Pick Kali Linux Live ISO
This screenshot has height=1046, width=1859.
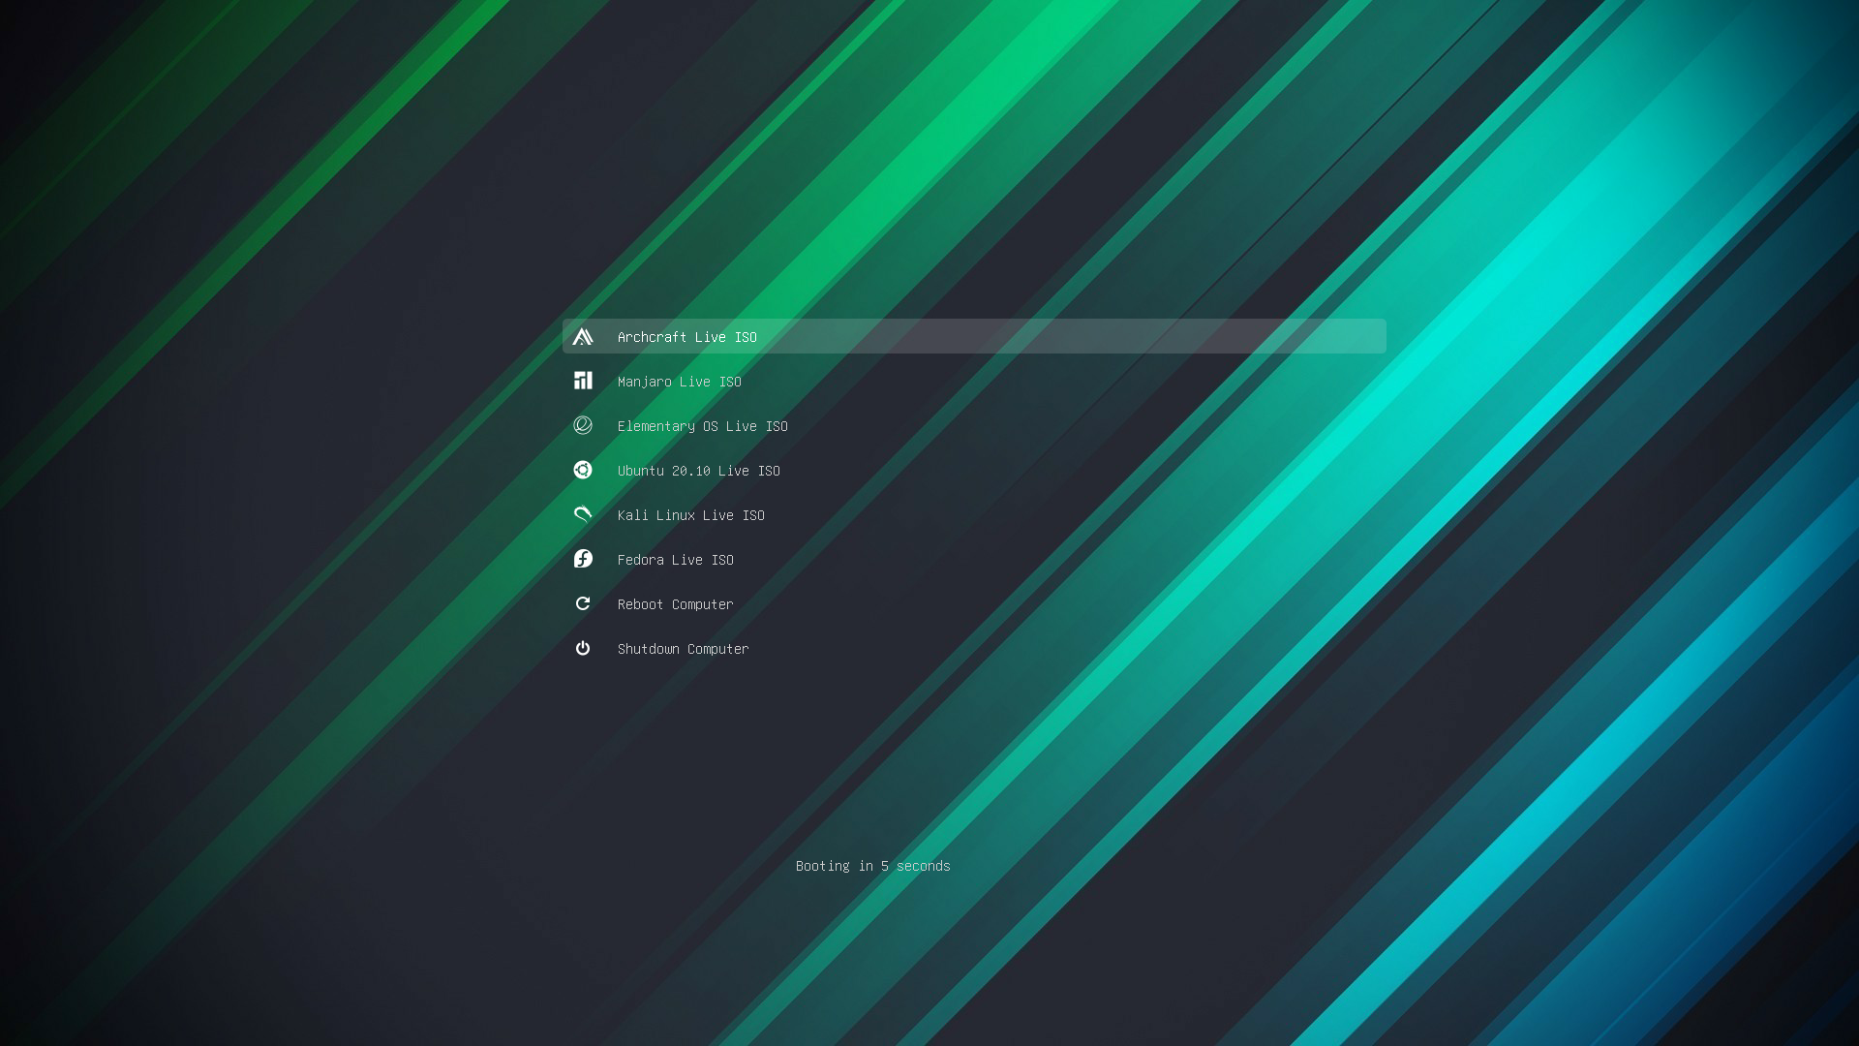click(690, 515)
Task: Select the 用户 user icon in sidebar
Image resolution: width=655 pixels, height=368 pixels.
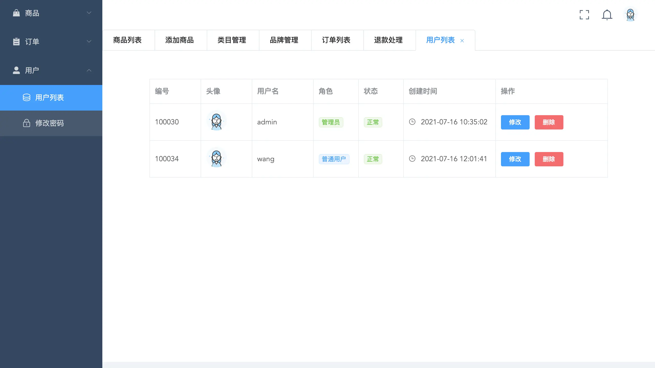Action: pyautogui.click(x=16, y=70)
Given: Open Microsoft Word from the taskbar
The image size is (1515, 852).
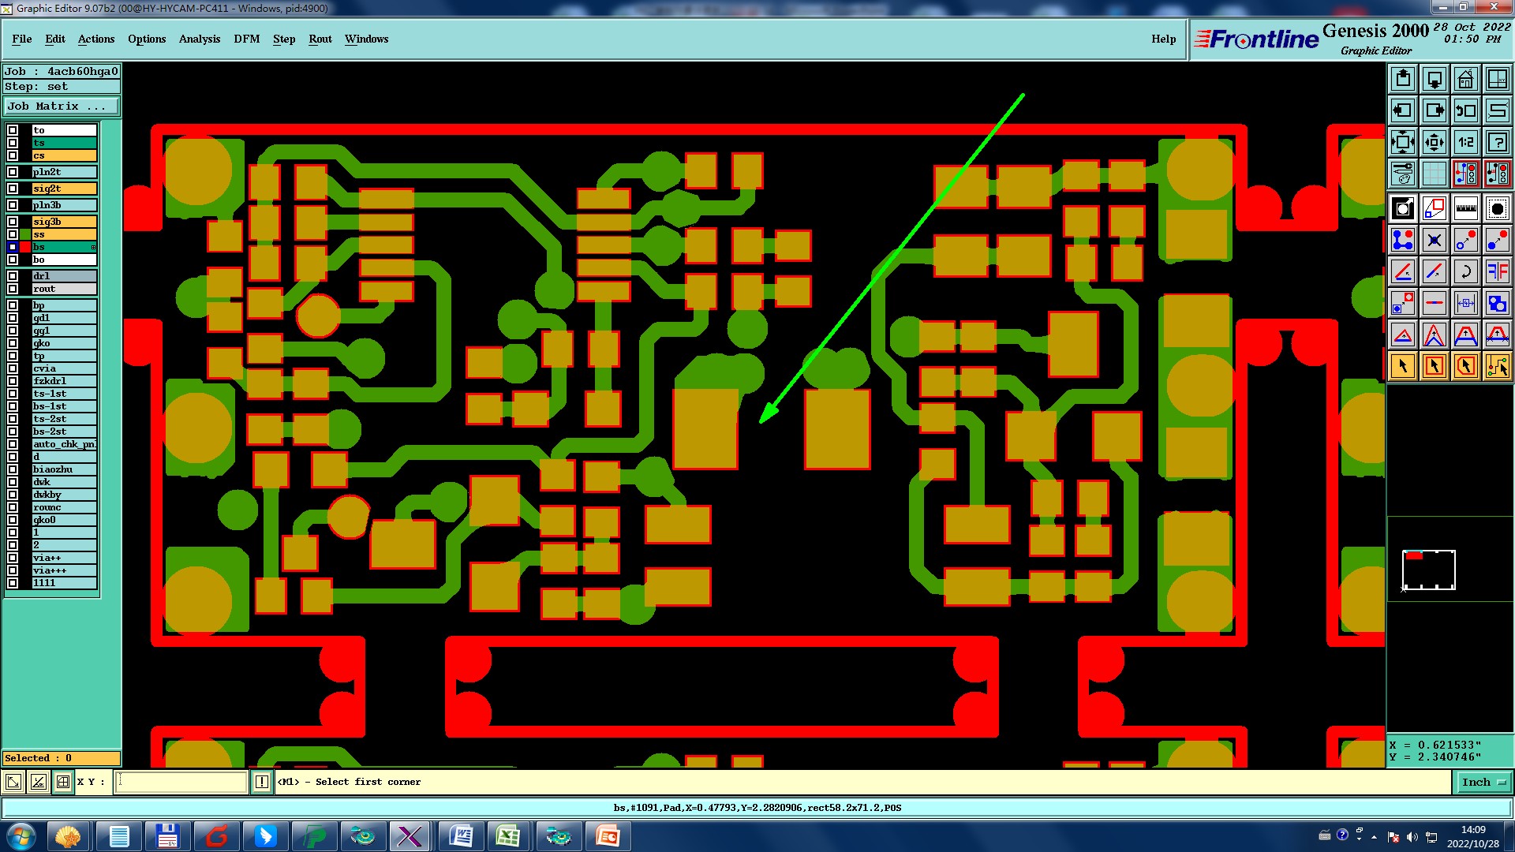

◆ **What to work on**
Keep every word of the lines above unchanged in the copy, and omit the pictures.

◆ **Final answer**
Pick Kali Linux Live ISO
This screenshot has height=1046, width=1859.
click(690, 515)
Task: Select the 用户 user icon in sidebar
Image resolution: width=655 pixels, height=368 pixels.
Action: pyautogui.click(x=16, y=70)
Given: Open Microsoft Word from the taskbar
The image size is (1515, 852).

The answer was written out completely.